Thank you for contacting me regarding the use of marijuana for medicinal purposes. It is a privilege to serve as your Representative in Congress. I welcome your thoughts on this important issue.As you may know, under the Controlled Substances Act (Public Law 91-513), marijuana is considered a Schedule I drug. Schedule I drugs have a high potential for abuse without a generally accepted medical use. Schedule II drugs, such as morphine, may also have a high potential for abuse but do have generally accepted medical uses. Approval from the Food and Drug Administration (FDA), accompanied by clinical trials, would be required in order to reclassify marijuana as a Schedule II drug. However, for several technical reasons, it is difficult to research accurately the medical effectiveness of natural marijuana.
The FDA alleviated these complications by approving the marketing of a synthetically derived form of THC, the active ingredient in marijuana, under the name Marinol. Substantial clinical evidence demonstrated that THC was safe and effective for the treatment of chemotherapy patients who suffer from nausea and vomiting and who do not respond to conventional treatments. Based on this evidence, the FDA classified Marinol as a Schedule II drug. Additional evidence, which suggested the drug’s effectiveness in combating weight loss and malnutrition in AIDS patients, led to another reclassification of Marinol as a Schedule III drug in 1999.
While some claim that natural marijuana is more effective than Marinol, most health experts see smoking as a harmful drug delivery system without substantial benefits. As a physician, I regularly advise my patients of the dangers that accompany smoking. Smoke from marijuana cigarettes contains a variety of toxic chemicals that could be harmful, especially for those in need of strict medical attention. Moreover, as a physician I agree with most health officials who see no medical advantage to natural marijuana over doctor’s prescription for the synthetic version of the drug.
Despite this evidence, there has been an effort to legalize natural marijuana for medicinal use. On June 11, 2009, Congressman Barney Frank of Massachusetts introduced H.R. 2835 “The States’ Rights to Medical Marijuana Act.” This bill would change the classification of natural marijuana from a Schedule I drug to a Schedule II drug. H.R. 2835 was referred for further consideration to the House Energy and Commerce Committee.
While I respect your support for medical marijuana, I am opposed to efforts to legalize drugs such as marijuana. Marijuana impairs judgment and has proven links to fatal accidents and harmful injuries. Marijuana is addictive, adversely affects the immune system, and it leads to the use of other drugs, such as cocaine. Marijuana also causes other side effects such as cancer, respiratory diseases, and mental disorders. Babies born to women who smoke marijuana during pregnancy have an increased incidence of leukemia, low birth weight and other abnormalities. Furthermore, I believe that the legalization of so-called medical marijuana is a back door to the general legalization of this drug.

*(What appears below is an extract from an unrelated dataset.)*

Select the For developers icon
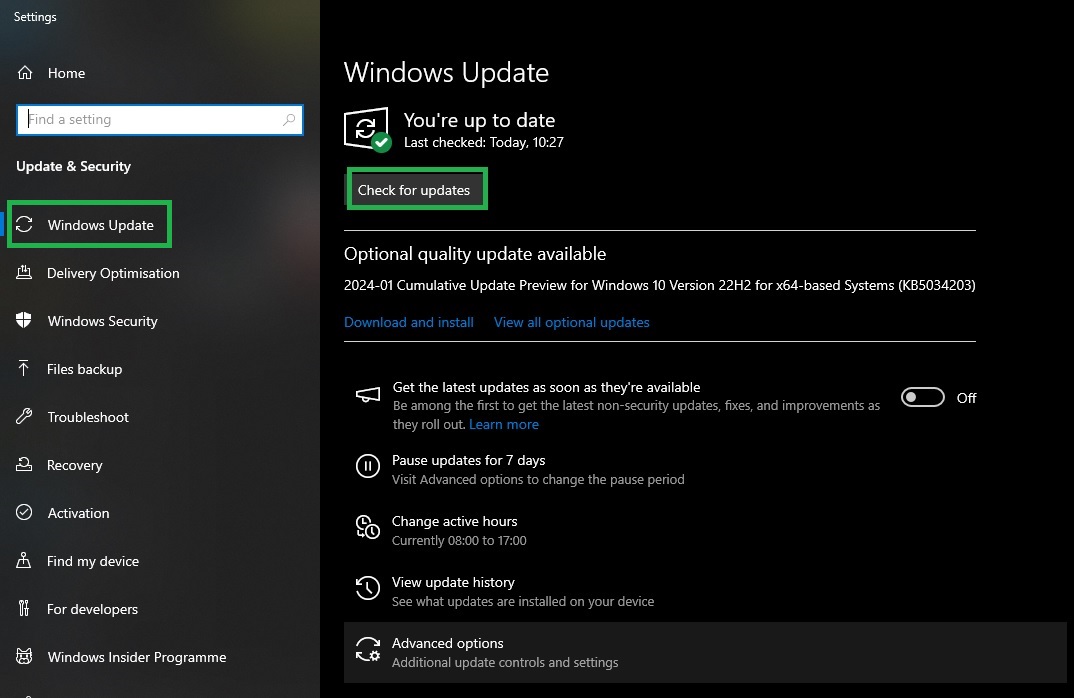1074x698 pixels. 24,608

I look forward to serving you in the 111th Congress and hearing from you again soon. If my staff or I can do anything to assist you, please do not hesitate to contact my office. You can also visit my website at www.fleming.house.gov for further information.
Sincerely,
JOHN FLEMING, M.D.
Member of Congress






















I wonder if he would change his small mind if he or a loved one got sick and their meds did not help. These people are hypocrites! He probably drinks and smokes cancer sticks.
[...] here to see the original: Rep. John Fleming (R-LA) on Medical Marijuana and … Medical [...]

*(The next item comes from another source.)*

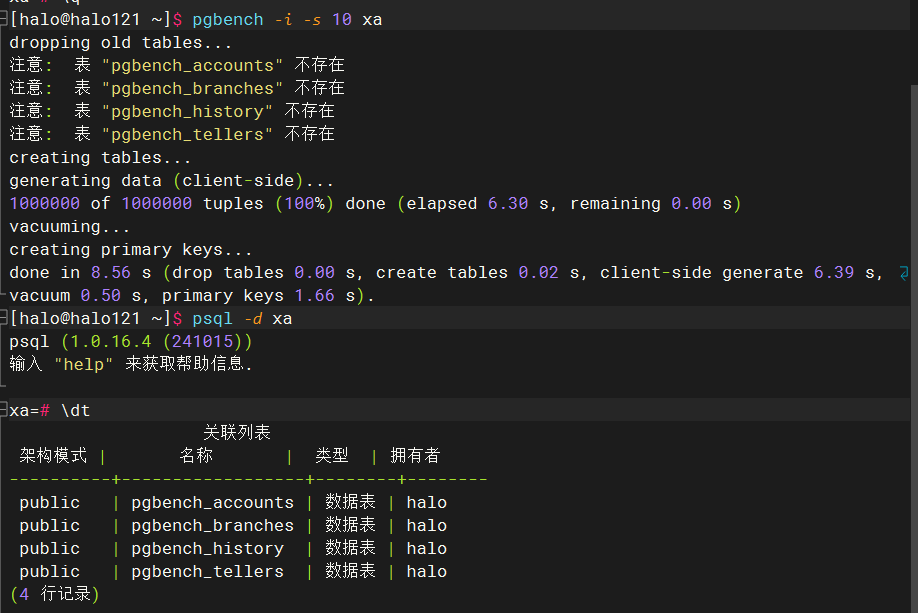
Task: Click the 拥有者 column header
Action: pyautogui.click(x=415, y=456)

Regarding medical marijuana, it’s time for the pendulum to swing back the other way…and I mean aaalllllllllll the way back! And then some.
Considering the benefits to patients in chronic pain and those suffering in other ways i.e., spasms, spasticity, wasting away from chemo etc., I propose the following policy / law be enacted to take effect immediately:
“It is now illegal for any practicing physician to refuse any patient cannabis who might benefit from it.”
This would be enforced by the new office of “The Attorney/Surgeon General” since law enforcement is so determined to get involved in medical matters anyway.
“R” Russ, can we get a caduceus emoticon in here? How about a doctor and a hot nurse? A green cross?
An MD? HAHAHAHA. What a joke John. And a member of Congress? You must have ****** your way to the top ehh laddy?
What an ignoramus. As a physician, he is a failure. As a Congressman, he’s par for the course :(
I wrote Rep. Fleming a few months ago simply suggesting he support the opening of dialog among legislators regarding the legalization of cannabis for medical applications. In his response, he included this observation:
“I am concerned legalization of medical marijuana would send a message to our children that drugs are good.”
Since he did not specify illegal drugs, I suppose that means Dr. Fleming wouldn’t want children to believe the pharmaceutical drugs he himself has prescribed are “good”.
It is very sad to see licensed, educated, and politically influencial physicians support so many outrageous lies which have been thoroughly exposed by thousands of scientific and medical studies. There are, in fact, valid arguments on both sides of the debate, but as long as those in power continue to quote worn out and debunked views, Americans will never get the benefit of the truth they deserve.